Please extract the data below and reproduce every line of it without changing a single character.

-- Start DATASET ROWS --

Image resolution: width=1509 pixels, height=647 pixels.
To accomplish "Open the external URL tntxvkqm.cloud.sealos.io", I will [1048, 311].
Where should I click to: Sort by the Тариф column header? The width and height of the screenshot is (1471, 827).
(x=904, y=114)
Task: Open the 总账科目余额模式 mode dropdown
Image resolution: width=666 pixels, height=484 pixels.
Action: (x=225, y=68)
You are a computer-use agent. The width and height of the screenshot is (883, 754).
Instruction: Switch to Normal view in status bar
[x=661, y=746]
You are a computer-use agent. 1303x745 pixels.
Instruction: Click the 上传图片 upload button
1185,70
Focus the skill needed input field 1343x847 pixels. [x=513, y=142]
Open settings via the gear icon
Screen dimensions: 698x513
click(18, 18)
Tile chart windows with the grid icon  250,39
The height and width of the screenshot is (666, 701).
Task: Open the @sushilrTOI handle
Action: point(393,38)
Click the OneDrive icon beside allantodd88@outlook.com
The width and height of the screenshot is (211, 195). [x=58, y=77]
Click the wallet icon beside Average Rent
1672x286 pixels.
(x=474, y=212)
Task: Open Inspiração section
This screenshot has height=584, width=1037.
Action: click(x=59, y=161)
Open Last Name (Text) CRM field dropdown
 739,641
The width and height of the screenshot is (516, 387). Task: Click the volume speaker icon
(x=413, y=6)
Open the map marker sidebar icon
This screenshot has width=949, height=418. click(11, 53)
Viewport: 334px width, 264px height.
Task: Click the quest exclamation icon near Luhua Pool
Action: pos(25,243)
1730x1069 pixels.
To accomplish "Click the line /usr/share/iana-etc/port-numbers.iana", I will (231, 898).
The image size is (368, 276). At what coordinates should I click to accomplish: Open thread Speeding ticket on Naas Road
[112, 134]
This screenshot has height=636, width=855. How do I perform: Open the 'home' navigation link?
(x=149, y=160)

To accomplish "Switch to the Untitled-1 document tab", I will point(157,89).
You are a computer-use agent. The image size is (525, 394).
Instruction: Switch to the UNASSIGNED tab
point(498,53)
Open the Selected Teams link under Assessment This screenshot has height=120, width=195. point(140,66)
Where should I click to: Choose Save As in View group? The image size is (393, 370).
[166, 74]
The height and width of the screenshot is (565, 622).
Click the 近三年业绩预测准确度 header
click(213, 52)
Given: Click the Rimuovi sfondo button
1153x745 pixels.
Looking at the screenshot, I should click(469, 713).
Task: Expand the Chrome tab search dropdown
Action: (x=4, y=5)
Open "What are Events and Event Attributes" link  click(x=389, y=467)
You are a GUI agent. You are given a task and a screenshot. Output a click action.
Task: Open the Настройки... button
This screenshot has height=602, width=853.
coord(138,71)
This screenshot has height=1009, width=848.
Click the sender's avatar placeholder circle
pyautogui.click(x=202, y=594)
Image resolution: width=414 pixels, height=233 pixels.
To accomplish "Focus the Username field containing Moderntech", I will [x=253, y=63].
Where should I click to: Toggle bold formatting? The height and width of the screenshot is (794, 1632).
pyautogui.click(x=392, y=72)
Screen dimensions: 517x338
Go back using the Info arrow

-- End DATASET ROWS --

= RESULT OF THIS TASK =
Image resolution: width=1509 pixels, height=647 pixels.
To accomplish "Open the external URL tntxvkqm.cloud.sealos.io", I will [1048, 311].
Where should I click to: Sort by the Тариф column header? The width and height of the screenshot is (1471, 827).
(x=904, y=114)
Task: Open the 总账科目余额模式 mode dropdown
Image resolution: width=666 pixels, height=484 pixels.
Action: (x=225, y=68)
You are a computer-use agent. The width and height of the screenshot is (883, 754).
Instruction: Switch to Normal view in status bar
[x=661, y=746]
You are a computer-use agent. 1303x745 pixels.
Instruction: Click the 上传图片 upload button
1185,70
Focus the skill needed input field 1343x847 pixels. [x=513, y=142]
Open settings via the gear icon
Screen dimensions: 698x513
click(18, 18)
Tile chart windows with the grid icon  250,39
The height and width of the screenshot is (666, 701).
Task: Open the @sushilrTOI handle
Action: point(393,38)
Click the OneDrive icon beside allantodd88@outlook.com
The width and height of the screenshot is (211, 195). [x=58, y=77]
Click the wallet icon beside Average Rent
1672x286 pixels.
(x=474, y=212)
Task: Open Inspiração section
This screenshot has height=584, width=1037.
Action: click(x=59, y=161)
Open Last Name (Text) CRM field dropdown
 739,641
The width and height of the screenshot is (516, 387). Task: Click the volume speaker icon
(x=413, y=6)
Open the map marker sidebar icon
This screenshot has width=949, height=418. click(11, 53)
Viewport: 334px width, 264px height.
Task: Click the quest exclamation icon near Luhua Pool
Action: pos(25,243)
1730x1069 pixels.
To accomplish "Click the line /usr/share/iana-etc/port-numbers.iana", I will (231, 898).
The image size is (368, 276). At what coordinates should I click to accomplish: Open thread Speeding ticket on Naas Road
[112, 134]
This screenshot has height=636, width=855. How do I perform: Open the 'home' navigation link?
(x=149, y=160)

To accomplish "Switch to the Untitled-1 document tab", I will point(157,89).
You are a computer-use agent. The image size is (525, 394).
Instruction: Switch to the UNASSIGNED tab
point(498,53)
Open the Selected Teams link under Assessment This screenshot has height=120, width=195. point(140,66)
Where should I click to: Choose Save As in View group? The image size is (393, 370).
[166, 74]
The height and width of the screenshot is (565, 622).
Click the 近三年业绩预测准确度 header
click(213, 52)
Given: Click the Rimuovi sfondo button
1153x745 pixels.
Looking at the screenshot, I should click(469, 713).
Task: Expand the Chrome tab search dropdown
Action: (x=4, y=5)
Open "What are Events and Event Attributes" link  click(x=389, y=467)
You are a GUI agent. You are given a task and a screenshot. Output a click action.
Task: Open the Настройки... button
This screenshot has height=602, width=853.
coord(138,71)
This screenshot has height=1009, width=848.
Click the sender's avatar placeholder circle
pyautogui.click(x=202, y=594)
Image resolution: width=414 pixels, height=233 pixels.
To accomplish "Focus the Username field containing Moderntech", I will [x=253, y=63].
Where should I click to: Toggle bold formatting? The height and width of the screenshot is (794, 1632).
pyautogui.click(x=392, y=72)
Screen dimensions: 517x338
Go back using the Info arrow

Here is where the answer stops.